Exercise instructions:
a: In the open-box derivation, what expression for the height $y$ in terms of $x$ and $c$ follows from the cardboard area?
b: Pick up the open-box derivation right after its expression for $\frac{dV}{dx}$ and write the steps that follow.

Passage:
If an open box with square base is to be made of a given quantity of card board of area ${c^2}$, then show that the maximum volume of the box is $\frac{{{c^3}}}{{6\sqrt 3 }}{\rm{cu}}$ units.

Let us assume that the length of side of the square base of open box be $x$ units and its height be $y$ units.

Therefore area of the metal used $= {x^2} + 4xy$
$\Rightarrow$ ${x^2} + 4xy = {c^2}$ [given]
$\Rightarrow$ $y = \frac{{{c^2} - {x^2}}}{{4x}}$

Now, volume of the box $(V) = {x^2}y$
$\Rightarrow$ $V = {x^2} \cdot \left( {\frac{{{c^2} - {x^2}}}{{4x}}} \right)$
$= \frac{1}{4}x\left( {{c^2} - {x^2}} \right)$

$= \frac{1}{4}\left( {{c^2}x - {x^3}} \right)$

On differentiating both sides w.r.t. $x$, we get
$\frac{{dV}}{{dx}} = \frac{1}{4}\left( {{c^2} - 3{x^2}} \right)$ …….(ii)

Provided material:

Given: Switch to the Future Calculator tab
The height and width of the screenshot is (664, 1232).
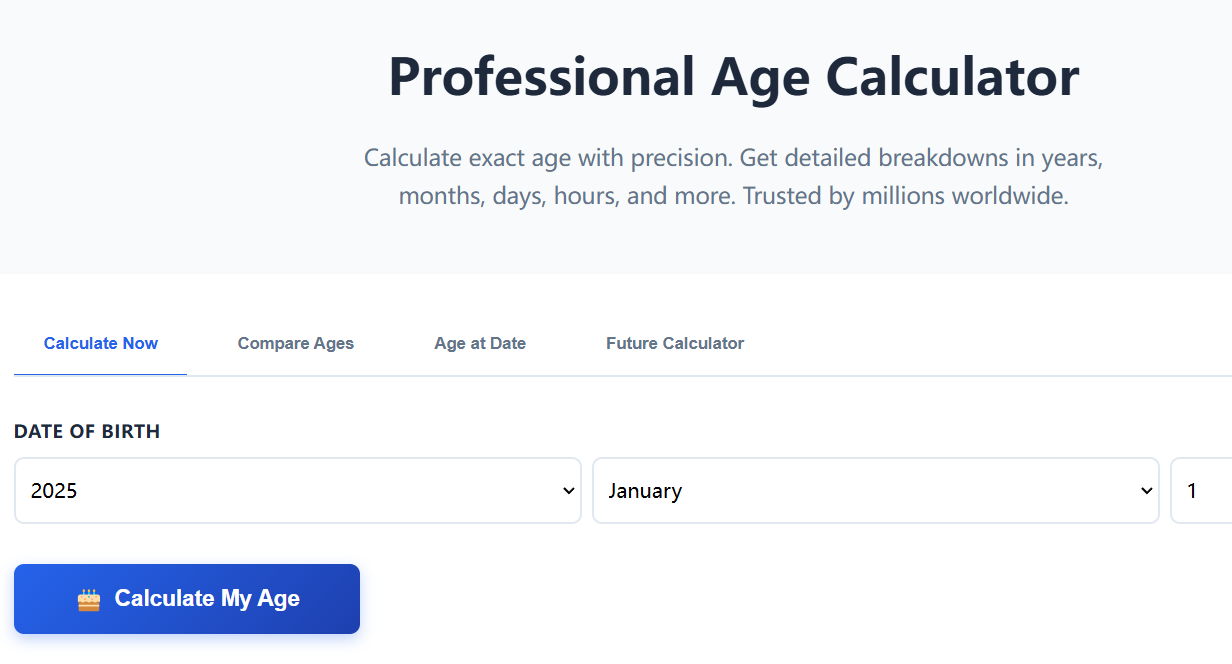Looking at the screenshot, I should pos(675,343).

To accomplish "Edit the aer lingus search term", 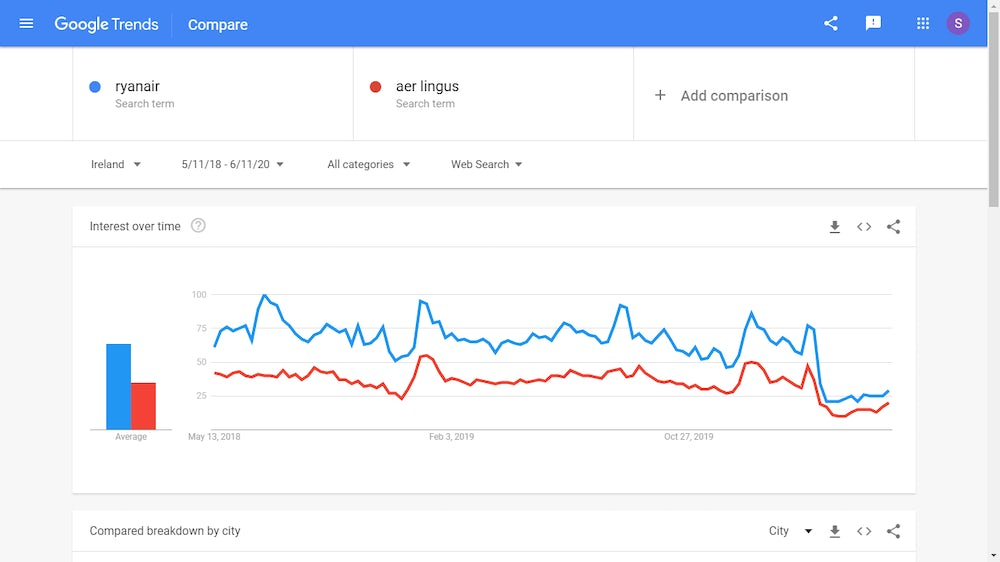I will click(427, 87).
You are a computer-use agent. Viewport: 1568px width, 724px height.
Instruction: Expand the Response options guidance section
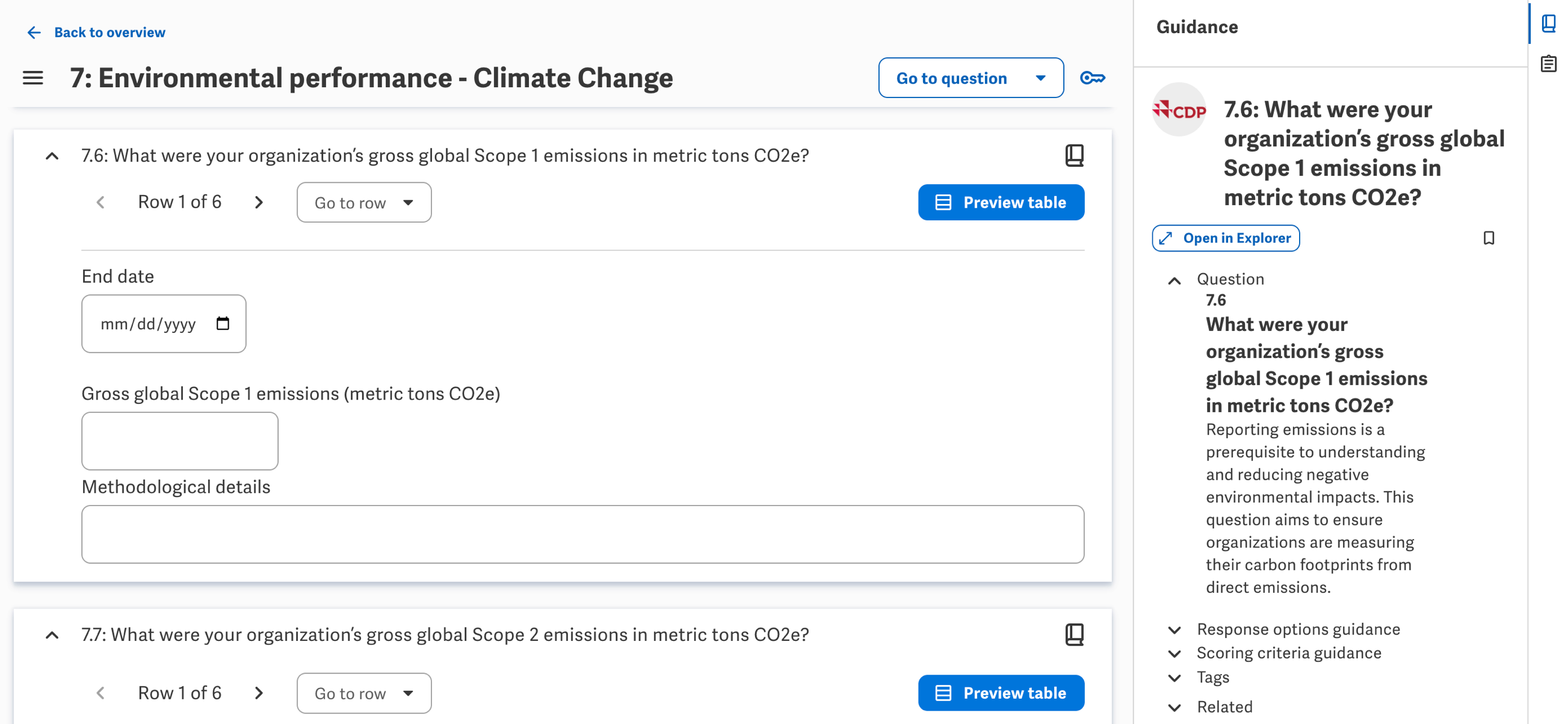(1174, 629)
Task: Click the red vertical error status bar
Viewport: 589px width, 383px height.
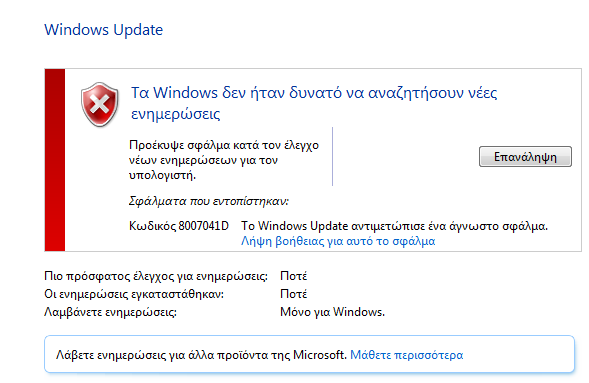Action: click(x=55, y=160)
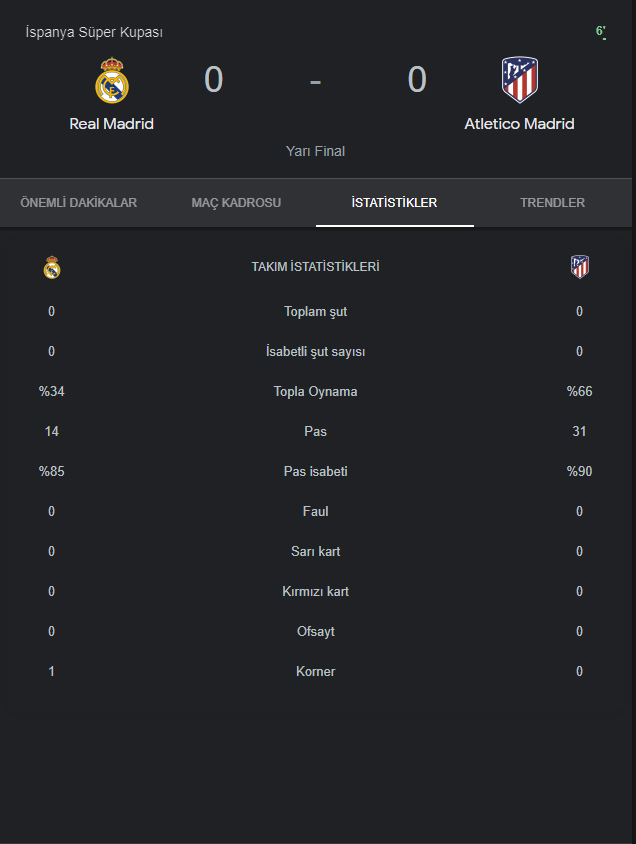Click the TAKIM İSTATİSTİKLERİ heading
This screenshot has width=636, height=844.
(315, 267)
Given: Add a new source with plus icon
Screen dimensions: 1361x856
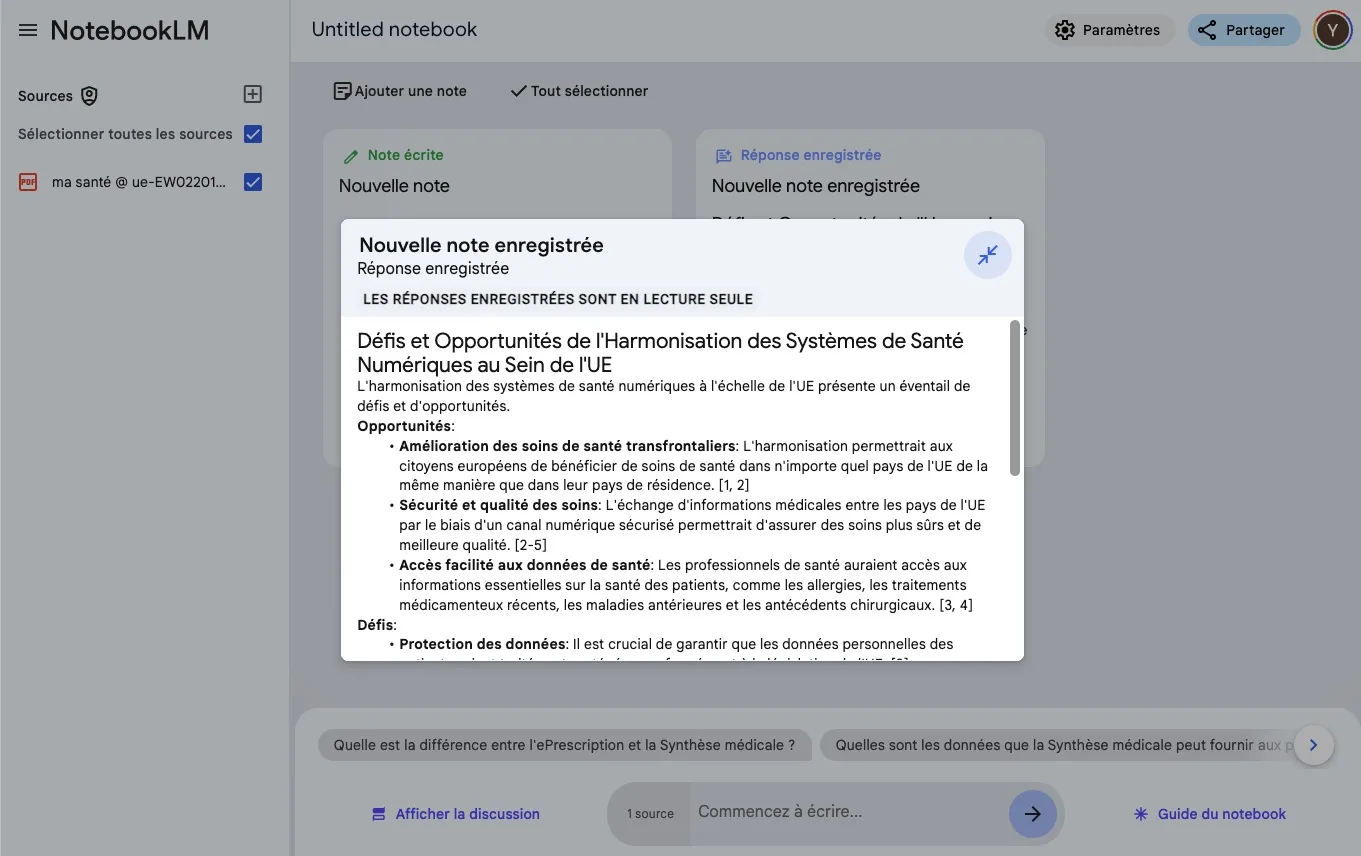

Answers for the tasks:
a: $y = \frac{c^2 - x^2}{4x}$

b:
Now, $\frac{{dV}}{{dx}} = 0 \Rightarrow {c^2} = 3{x^2}$
$\Rightarrow$ ${x^2} = \frac{{{c^2}}}{3}$

$\Rightarrow$ $\quad x = \frac{C}{{\sqrt 3 }}\quad$ [using only positive sign]
Again, differentiating Eq. (ii) w.r.t. $x$, we get

$\frac{{{d^2}V}}{{d{x^2}}} = \frac{1}{4}( - 6x) = \frac{{ - 3}}{2}x < 0$

Therefore,${\left( {\frac{{{d^2}v}}{{d{x^2}}}} \right)_{{\rm{at}}\,x = \frac{c}{{\sqrt 3 }}}}$ $= - \frac{3}{2} \cdot \left( {\frac{c}{{\sqrt 3 }}} \right) < 0$

Thus, we see that volume $(V)$ is maximum at $x = \frac{C}{{\sqrt 3 }}$.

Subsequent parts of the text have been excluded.